§ VORLIEGENDER TEXT
══════

Vom Homeoffice zurück ins Büro – wofür eigentlich?

Unternehmen tun sich schwer, ihre Angestellten wieder ins Büro zurückzuholen, auch wenn es nur für ein paar Tage pro Woche sein soll. Dafür fehlen ihnen die Anreize, die Argumentation und womöglich auch die richtigen Räumlichkeiten.

Die Rückrufversuche scheitern meistens kläglich. Eines der prominentesten Beispiele in diesem Jahr dürfte Apple sein: Im Frühjahr beschloss die Unternehmensführung, die Kollegen für drei Tage die Woche wieder ins Büro zurück zu ordern – am Dienstag, Donnerstag und an einem Tag ihrer Wahl. Resultat: Wütende Proteste und Kündigungen, unter ihnen auch der Chef der strategisch wichtigen KI-Abteilung. 

Die freie Wahl des Arbeitsorts ist bei den Arbeitenden bereits fest verankert.

══════

§ BEREITGESTELLTES MATERIAL

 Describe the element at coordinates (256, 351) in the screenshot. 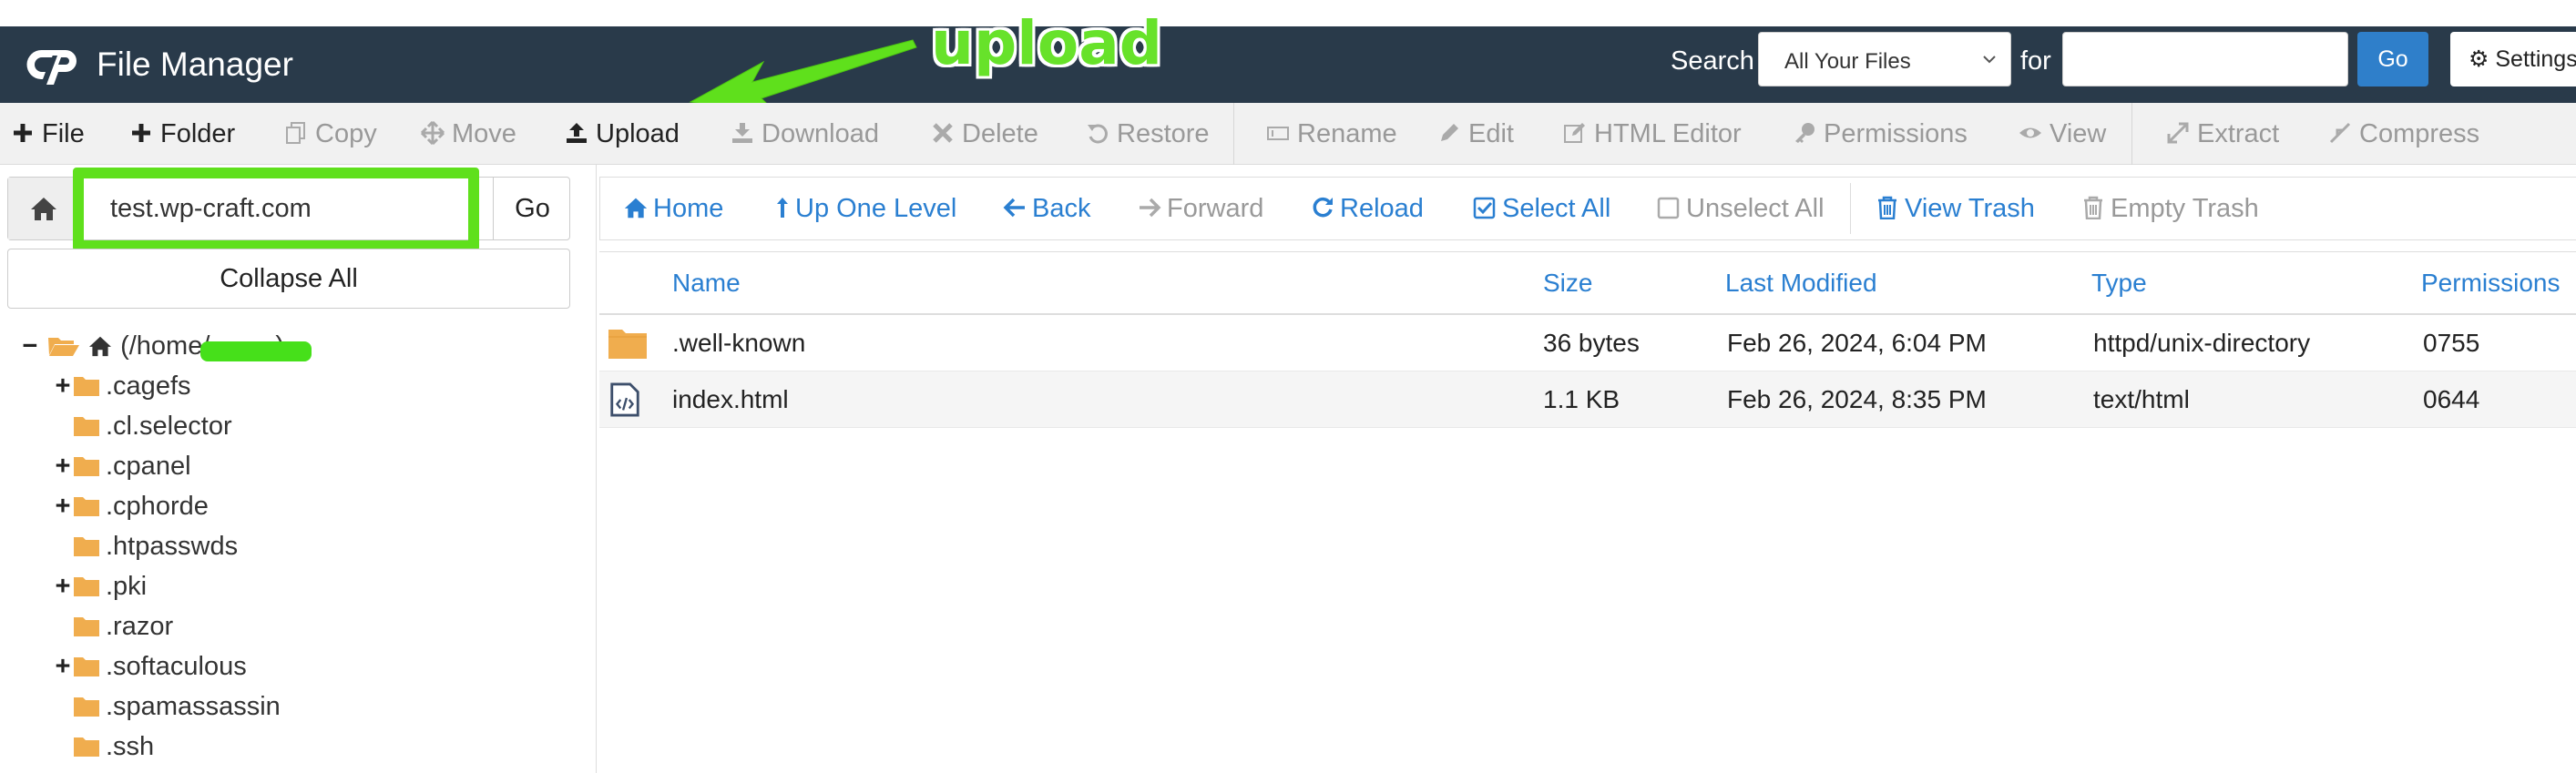

I see `redaction-mark` at that location.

══════

§ AUFGABE
Schreiben Sie den vorliegenden Text vollständig und wortgetreu nieder.

§ ERGEBNIS DER AUFGABE
Vom Homeoffice zurück ins Büro – wofür eigentlich?

Unternehmen tun sich schwer, ihre Angestellten wieder ins Büro zurückzuholen, auch wenn es nur für ein paar Tage pro Woche sein soll. Dafür fehlen ihnen die Anreize, die Argumentation und womöglich auch die richtigen Räumlichkeiten.

Die Rückrufversuche scheitern meistens kläglich. Eines der prominentesten Beispiele in diesem Jahr dürfte Apple sein: Im Frühjahr beschloss die Unternehmensführung, die Kollegen für drei Tage die Woche wieder ins Büro zurück zu ordern – am Dienstag, Donnerstag und an einem Tag ihrer Wahl. Resultat: Wütende Proteste und Kündigungen, unter ihnen auch der Chef der strategisch wichtigen KI-Abteilung. 

Die freie Wahl des Arbeitsorts ist bei den Arbeitenden bereits fest verankert.